The Alliterative Morte Arthure: A “Hyper-Critical” Edition

This edition of the Morte Arthure introduces an approach to digital editing that enhances the archival practices pioneered by Jerome McGann and Hoyt Duggan, answering the criticisms of G. Thomas Tanselle and Peter Shillingsburg through critical engagement with the poem as both a textual artifact and unique literary object.[1] The foundation of my project is a new critical text of the poem, along with analogues from Thomas Malory’s writings, encoded in extensible Mark-up Language (XML) as defined in the Text Encoding Initiative (TEI) guidelines.[2] XML is a programming syntax that allows editors to indicate a theoretically limitless number of features for any character, word, or phrase that a text’s audience can display and search in various ways. This markup functions as a dynamic gloss on the text that can convey multiple layers of literary and textual annotation for manipulation and search through programmatic means. One example of how such mark-up can facilitate research is the ability in my edition to view the Morte Arthure with metrically deficient lines highlighted, emendations correcting these errors, or the unaltered manuscript readings since each of these textual states exist in the underlying code. Furthermore, the dynamic nature of an electronic text means that readers can choose to display only select editorial corrections based on conditions like whether a reading is supported by specific types of evidence or has been deemed more probable than competing emendations. Those employing my edition of the Morte Arthure can choose to see the diplomatic text, a number of lightly corrected conservative editions, or a more experimental version of the poem following the “deep-editing” method first outlined by George Kane.[3] Cycling through these views and consulting the apparatus accompanying each, readers can compare competing editorial approaches to either study those processes or decide what level of textual certainty best suites their research needs. This fluidity is not the same as formlessness, however, and introductory essays provide rigorously documented critical arguments while conjectural readings are accompanied on-screen by encapsulated representations of textual evidence that expose editorial decisions to immediate scrutiny by readers.

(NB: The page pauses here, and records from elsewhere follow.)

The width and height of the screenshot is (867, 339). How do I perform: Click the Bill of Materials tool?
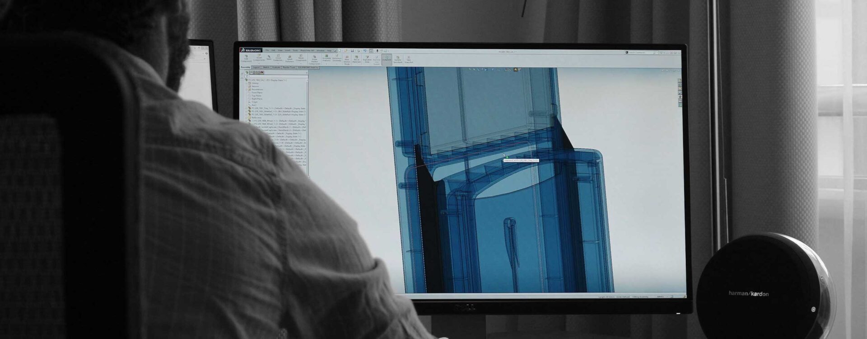(x=357, y=59)
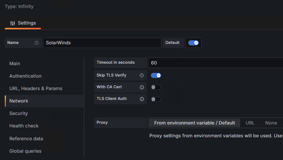Click the TLS Client Auth info icon

[142, 99]
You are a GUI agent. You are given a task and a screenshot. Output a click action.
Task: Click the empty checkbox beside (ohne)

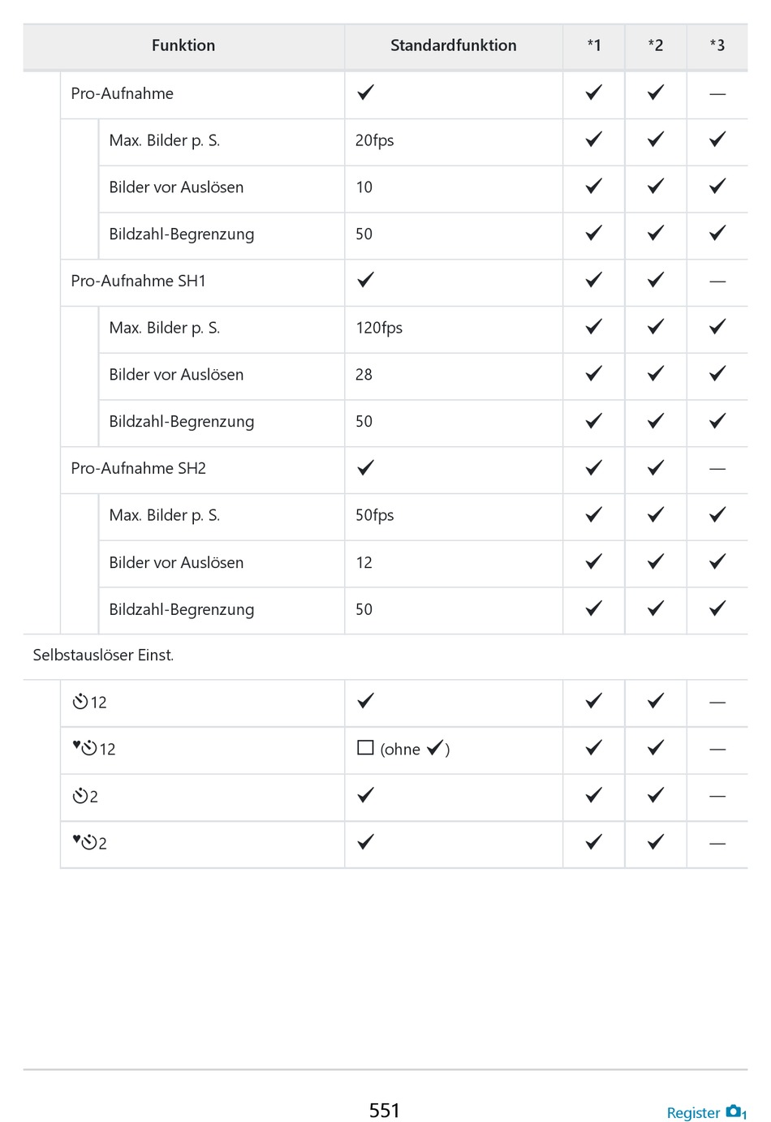[x=365, y=748]

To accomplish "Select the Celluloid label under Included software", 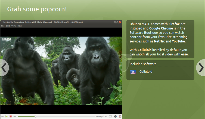I will [x=146, y=72].
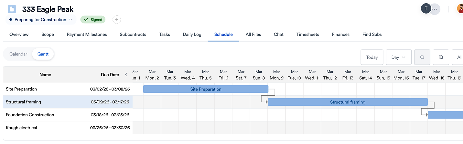Click the Structural framing Gantt bar
Viewport: 463px width, 144px height.
[x=348, y=102]
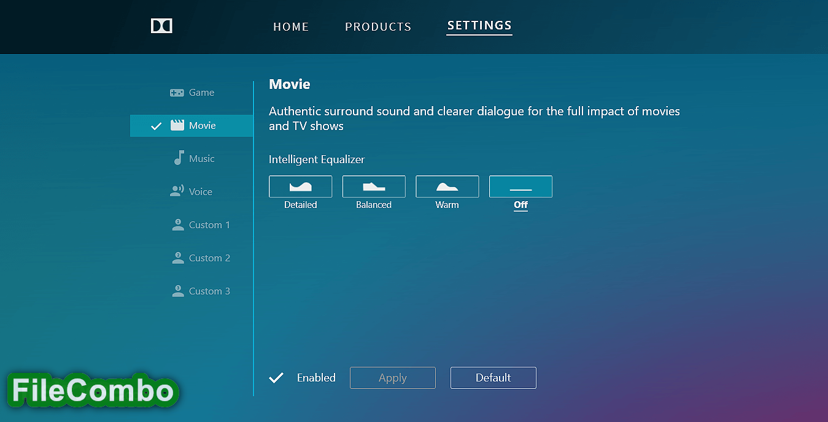This screenshot has width=828, height=422.
Task: Click the film reel icon beside Movie
Action: [x=178, y=125]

Beyond demonstrating innovative ways for readers to interact with a critical edition, my work also confronts and challenges some lingering misconceptions stunting the growth of digital editing and its attendant theory. There have been scholars who suggest that work in the digital medium is “post-critical” and dependent for its shape and purpose on readers rather than a professional editor.[4] While my experience has certainly convinced me of the collaborative nature of hypertext editions, I would argue that the endeavor is actually “hyper-critical” since editorial mediation does not disappear but rather becomes an object open to conscious study through its explicit representation in the edition’s markup. Even when the final decision between variants falls to individual readers of an edition, an informed choice to view emendations based on either codicological or source-study evidence must be anticipated by an editor’s decision to encode those options and explain their relative value. Therefore, the editor’s role does not diminish under these circumstances but rather expands to include presenting multiple competing variants, judging their relative merit, and persuading an audience with full access to the evidence that these judgments accord with the edition’s professed theory. It also means, in contrast to common practice in print editions, explicitly confronting in the underlying markup the fact that rehabilitating a corrupted text is a matter of probability rather than certainty.[5] My edition of the Morte Arthure embraces both this ambiguity and the expanded role for the editor, using the dynamism of encoded text to illustrate how a consistent editorial theory allows one to resolve textual uncertainty but need not require one to deny the possibility of alternate approaches.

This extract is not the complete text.